That is why I was pleased to see this week that Associate Social Development Minister Chester Borrows had been able to cancel more than 5,300 illegitimate benefits by enhancing information sharing between Inland Revenue and the Ministry of Social Development (MSD).
These benefits were costing the taxpayer at least $56 million per year. In March this year we began comparing MSD records with Inland Revenue data in order to identify working age beneficiaries who had not accurately reported their income to Work and Income. While most New Zealanders who receive a benefit follow the correct procedures, it is disappointing to see how many people are breaking the law and taking money they are not entitled too.

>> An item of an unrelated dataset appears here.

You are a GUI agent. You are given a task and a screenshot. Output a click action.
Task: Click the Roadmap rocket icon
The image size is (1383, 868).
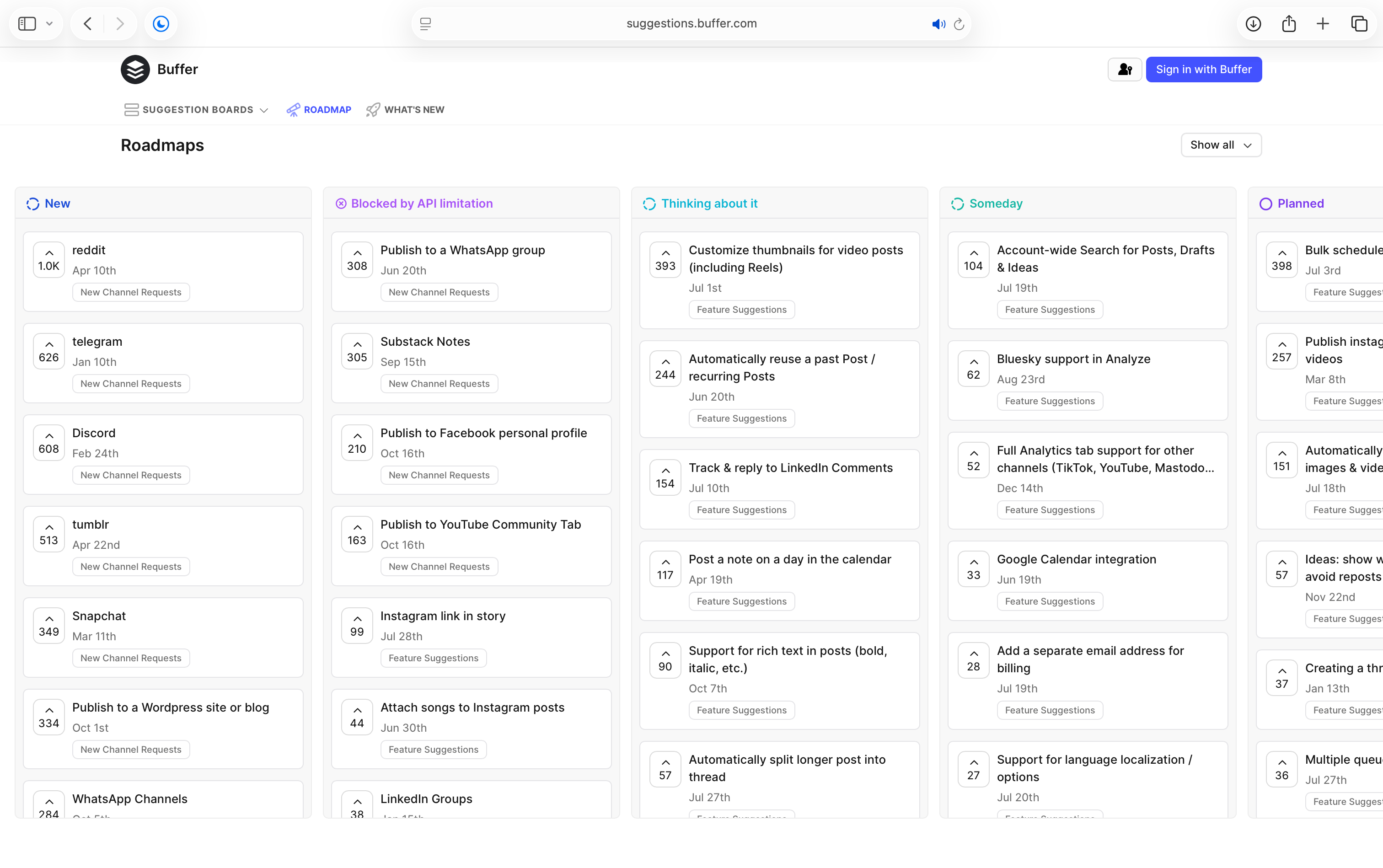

The new information sharing now enables MSD to correct the amount or type of benefit being paid, and where there is reason to believe the under-reporting was deliberate, investigate for possible welfare fraud. In addition to the 5,310 cancellations, a further 2,995 benefits have had their rate altered to reflect other income that beneficiary is receiving. Defrauding the welfare system is the same as stealing from the till at work, and those who have deliberately tried to defraud the taxpayer will be held to account for their actions.
On another matter, I would like to take the opportunity to express my sadness at the death of former South African President Nelson Mandela. Nelson Mandela was an inspirational leader, and a remarkable man. And on behalf of the New Zealand people and the Government, I would like to express my condolences to his family and to all South Africans.
I will be leading a delegation to the funeral.